Hey, guys. Congrats on the quarter. Just a couple of questions. A follow-up on the comments about running the FCCs, just to maximize alky production. The inputs into the FCCs, are those able to be blended into the marine fuel pool, or is there from a technical standpoint, an issue with meeting marine fuel specs, if you try to blend that backing gas oil into the marine pool?
Hey, Jason. This is Lane. So, yes, the fees, particularly the marginal fee which is low sulfur VGO into these FCCs will fit into the half-a-way percent fuel oil market.
Okay, great. And there's not an issue with any of the other specs outside of meeting the sulfur spec?
We've done a lot of work on blends to ensure compatibility. The specifications aren't very strict, mostly focusing on the sulfur levels. The key is to ensure that any adjustments made to the blend promote compatibility. I'm quite confident that the industry will address these challenges effectively. While there might be some issues, we have collaborated with various stakeholders to refine our blends accordingly. This is essentially the only concern we anticipate.
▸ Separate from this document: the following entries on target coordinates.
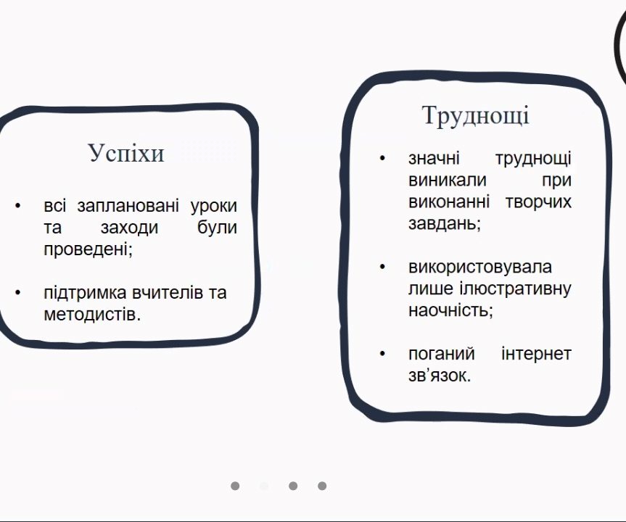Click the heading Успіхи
point(126,153)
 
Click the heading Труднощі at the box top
point(476,115)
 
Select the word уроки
point(213,206)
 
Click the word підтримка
point(85,294)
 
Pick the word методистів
point(91,316)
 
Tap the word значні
point(433,159)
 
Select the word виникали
point(447,180)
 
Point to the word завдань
point(444,224)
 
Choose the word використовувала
point(479,267)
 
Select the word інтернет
point(536,354)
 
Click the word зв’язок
point(440,376)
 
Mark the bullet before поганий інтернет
point(382,354)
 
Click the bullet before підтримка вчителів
point(17,293)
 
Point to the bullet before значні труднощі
point(382,158)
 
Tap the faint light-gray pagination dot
point(264,486)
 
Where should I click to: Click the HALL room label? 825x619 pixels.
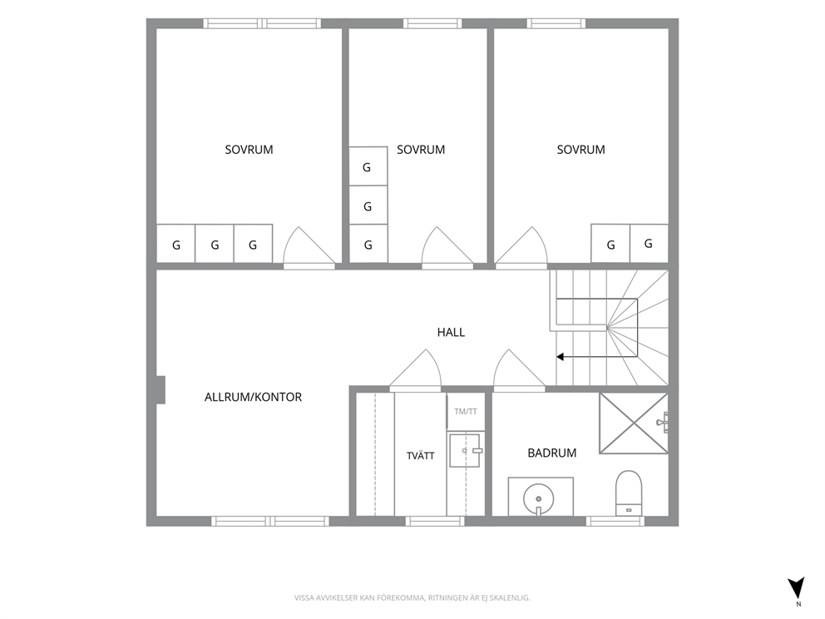pyautogui.click(x=451, y=332)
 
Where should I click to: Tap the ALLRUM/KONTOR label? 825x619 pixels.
pyautogui.click(x=253, y=397)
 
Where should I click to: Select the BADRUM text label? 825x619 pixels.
pyautogui.click(x=552, y=453)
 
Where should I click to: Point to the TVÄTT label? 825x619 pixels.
pyautogui.click(x=420, y=455)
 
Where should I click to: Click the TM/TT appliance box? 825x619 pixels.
pyautogui.click(x=466, y=412)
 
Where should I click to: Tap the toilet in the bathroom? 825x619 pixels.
pyautogui.click(x=629, y=493)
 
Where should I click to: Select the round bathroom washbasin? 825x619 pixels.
pyautogui.click(x=538, y=498)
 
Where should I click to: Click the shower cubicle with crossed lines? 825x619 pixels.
pyautogui.click(x=634, y=423)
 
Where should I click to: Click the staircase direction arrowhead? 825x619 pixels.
pyautogui.click(x=561, y=357)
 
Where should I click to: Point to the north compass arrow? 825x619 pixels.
pyautogui.click(x=797, y=587)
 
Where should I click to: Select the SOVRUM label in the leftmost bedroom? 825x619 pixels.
pyautogui.click(x=249, y=150)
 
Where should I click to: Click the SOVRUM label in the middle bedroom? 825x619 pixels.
pyautogui.click(x=421, y=150)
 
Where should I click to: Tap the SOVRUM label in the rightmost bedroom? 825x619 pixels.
pyautogui.click(x=580, y=150)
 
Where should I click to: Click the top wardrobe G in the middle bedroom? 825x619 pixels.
pyautogui.click(x=368, y=166)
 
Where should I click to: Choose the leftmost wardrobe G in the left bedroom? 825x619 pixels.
pyautogui.click(x=175, y=244)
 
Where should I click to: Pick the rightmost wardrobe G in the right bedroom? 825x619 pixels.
pyautogui.click(x=649, y=244)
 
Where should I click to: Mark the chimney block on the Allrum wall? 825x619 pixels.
pyautogui.click(x=161, y=390)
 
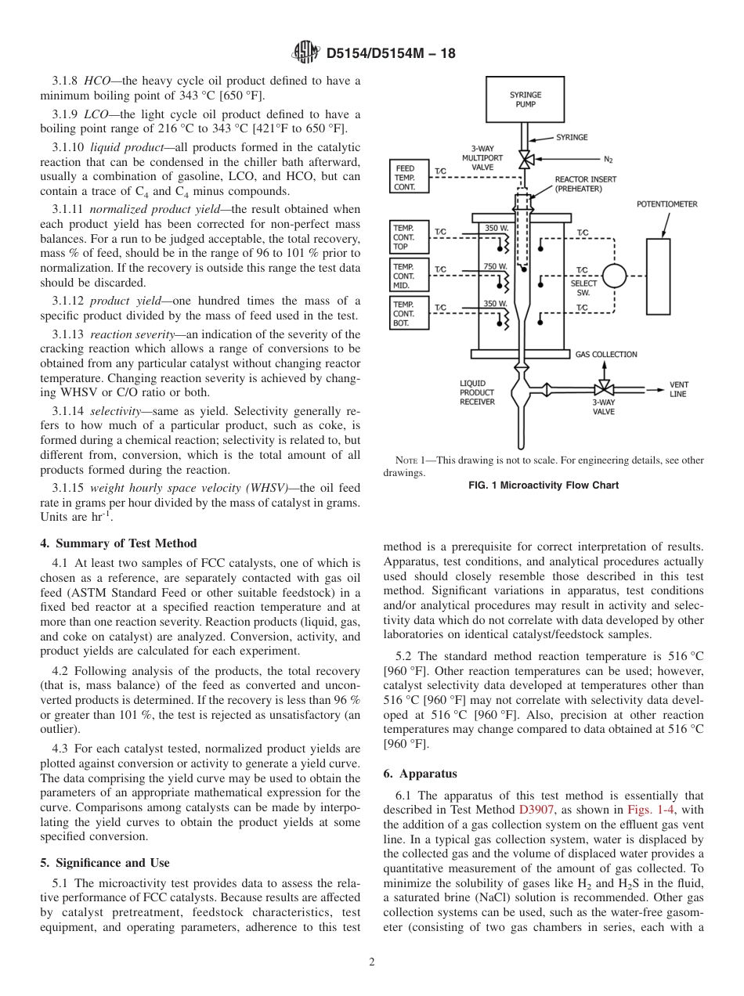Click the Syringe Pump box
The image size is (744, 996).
pyautogui.click(x=525, y=99)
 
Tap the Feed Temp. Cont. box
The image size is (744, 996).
pyautogui.click(x=407, y=178)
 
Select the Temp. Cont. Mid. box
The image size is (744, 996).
pyautogui.click(x=407, y=276)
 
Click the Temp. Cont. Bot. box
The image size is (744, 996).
pyautogui.click(x=407, y=313)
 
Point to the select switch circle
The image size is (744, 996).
pyautogui.click(x=614, y=276)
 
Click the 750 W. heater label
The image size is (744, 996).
pyautogui.click(x=495, y=266)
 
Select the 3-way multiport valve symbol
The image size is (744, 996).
pyautogui.click(x=526, y=159)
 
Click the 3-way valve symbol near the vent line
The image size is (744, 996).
pyautogui.click(x=603, y=389)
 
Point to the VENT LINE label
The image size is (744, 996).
pyautogui.click(x=678, y=389)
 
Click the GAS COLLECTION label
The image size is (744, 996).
pyautogui.click(x=606, y=354)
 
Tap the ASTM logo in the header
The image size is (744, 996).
pyautogui.click(x=305, y=53)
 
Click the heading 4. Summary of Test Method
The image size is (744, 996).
pyautogui.click(x=118, y=543)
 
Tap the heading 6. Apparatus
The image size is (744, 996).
pyautogui.click(x=420, y=774)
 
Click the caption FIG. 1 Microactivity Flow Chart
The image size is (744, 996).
pyautogui.click(x=544, y=485)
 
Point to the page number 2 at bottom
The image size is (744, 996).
pyautogui.click(x=372, y=962)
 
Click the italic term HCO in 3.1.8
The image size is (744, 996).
pyautogui.click(x=96, y=81)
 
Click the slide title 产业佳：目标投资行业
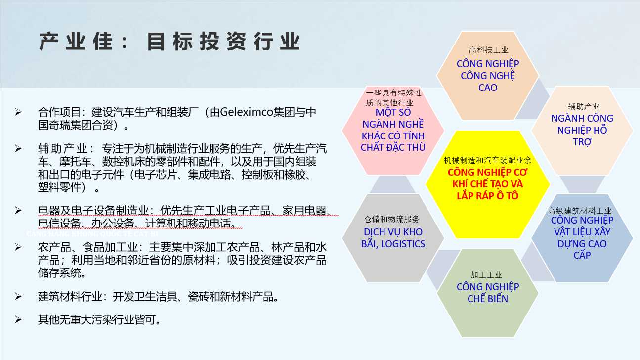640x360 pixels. (x=170, y=42)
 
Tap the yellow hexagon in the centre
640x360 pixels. (x=488, y=184)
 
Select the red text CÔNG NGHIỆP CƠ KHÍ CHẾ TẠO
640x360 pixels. (x=488, y=178)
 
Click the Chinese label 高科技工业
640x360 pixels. (x=488, y=50)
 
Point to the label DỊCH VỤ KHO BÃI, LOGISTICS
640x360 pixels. (x=393, y=238)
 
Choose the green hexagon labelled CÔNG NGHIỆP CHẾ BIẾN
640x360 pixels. (x=488, y=293)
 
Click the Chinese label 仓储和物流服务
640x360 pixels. (x=392, y=219)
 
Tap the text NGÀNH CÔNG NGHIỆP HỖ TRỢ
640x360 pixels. (x=582, y=130)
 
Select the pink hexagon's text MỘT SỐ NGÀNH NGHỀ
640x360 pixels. (x=393, y=118)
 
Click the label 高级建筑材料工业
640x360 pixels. (x=579, y=211)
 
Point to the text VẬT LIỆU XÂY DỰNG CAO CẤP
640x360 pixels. (x=582, y=243)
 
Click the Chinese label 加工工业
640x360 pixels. (x=486, y=275)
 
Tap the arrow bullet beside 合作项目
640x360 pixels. (x=18, y=112)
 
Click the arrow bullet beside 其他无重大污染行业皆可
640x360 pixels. (x=18, y=319)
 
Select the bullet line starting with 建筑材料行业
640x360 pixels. (x=158, y=297)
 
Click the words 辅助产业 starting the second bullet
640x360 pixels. (x=63, y=149)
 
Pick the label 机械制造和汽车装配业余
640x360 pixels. (x=487, y=160)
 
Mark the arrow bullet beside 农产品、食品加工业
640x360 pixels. (x=18, y=247)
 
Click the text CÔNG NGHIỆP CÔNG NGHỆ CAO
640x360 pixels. (x=488, y=76)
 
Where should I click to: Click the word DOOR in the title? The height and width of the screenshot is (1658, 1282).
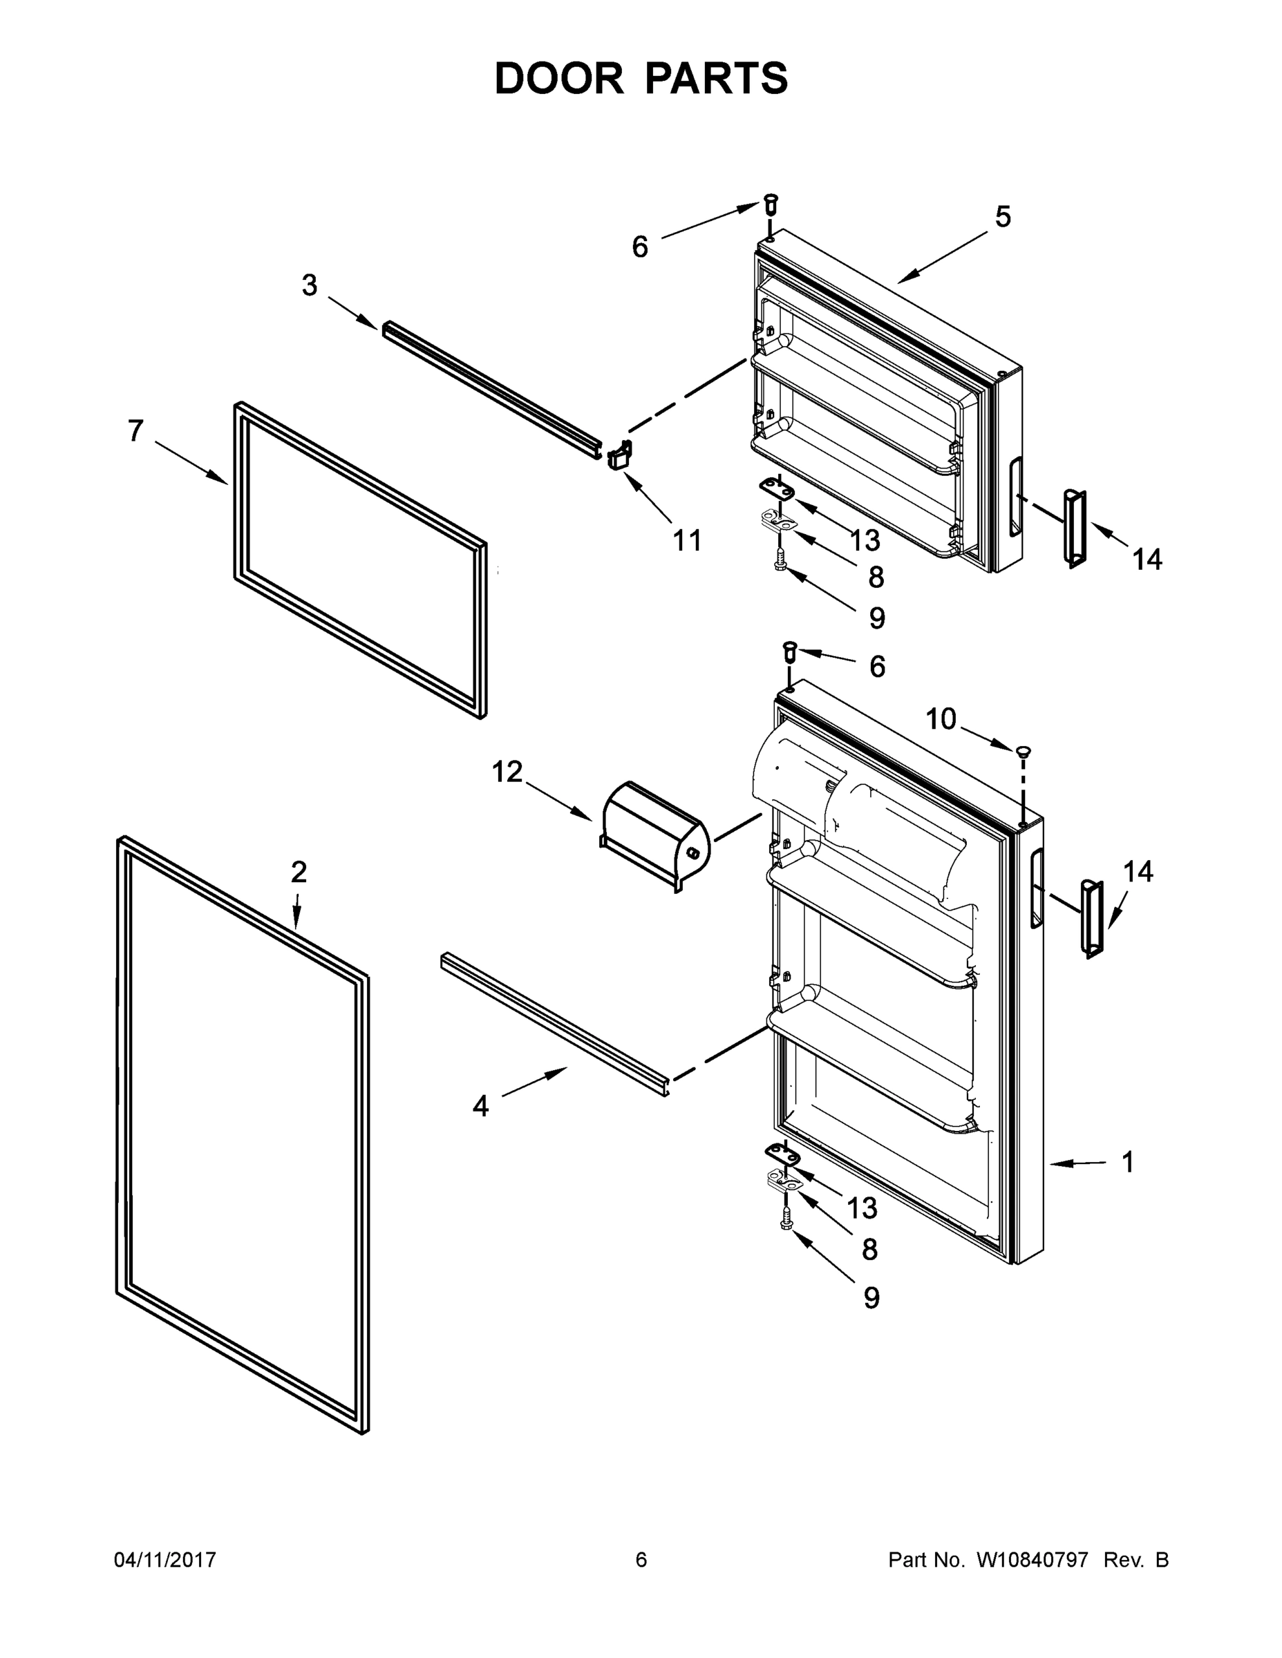[559, 79]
And just looking more near term, obviously 4Q benefited from some better capture than anticipated and trying to figure out if that could continue into the first quarter. One area I think where there could be some upside is on the butane blending. It looks like butane prices have fallen pretty hard against where gasoline prices are. Do you expect that to support capture rates in the first quarter relative to its support in prior first quarters?
Yes. We see the spread. But, it's not a real meaningful contribution to our overall earnings for the quarter.
Operator
Thank you. This concludes the question-and-answer session. I would like to turn the call back over to Homer Bhullar for closing remarks.
Thanks, Shannon. We appreciate everyone joining us. Please feel free to contact the IR team if you have any additional questions. Thank you.
Operator
Ladies and gentlemen, this concludes today's conference. Thank you for your participation. Have a wonderful day.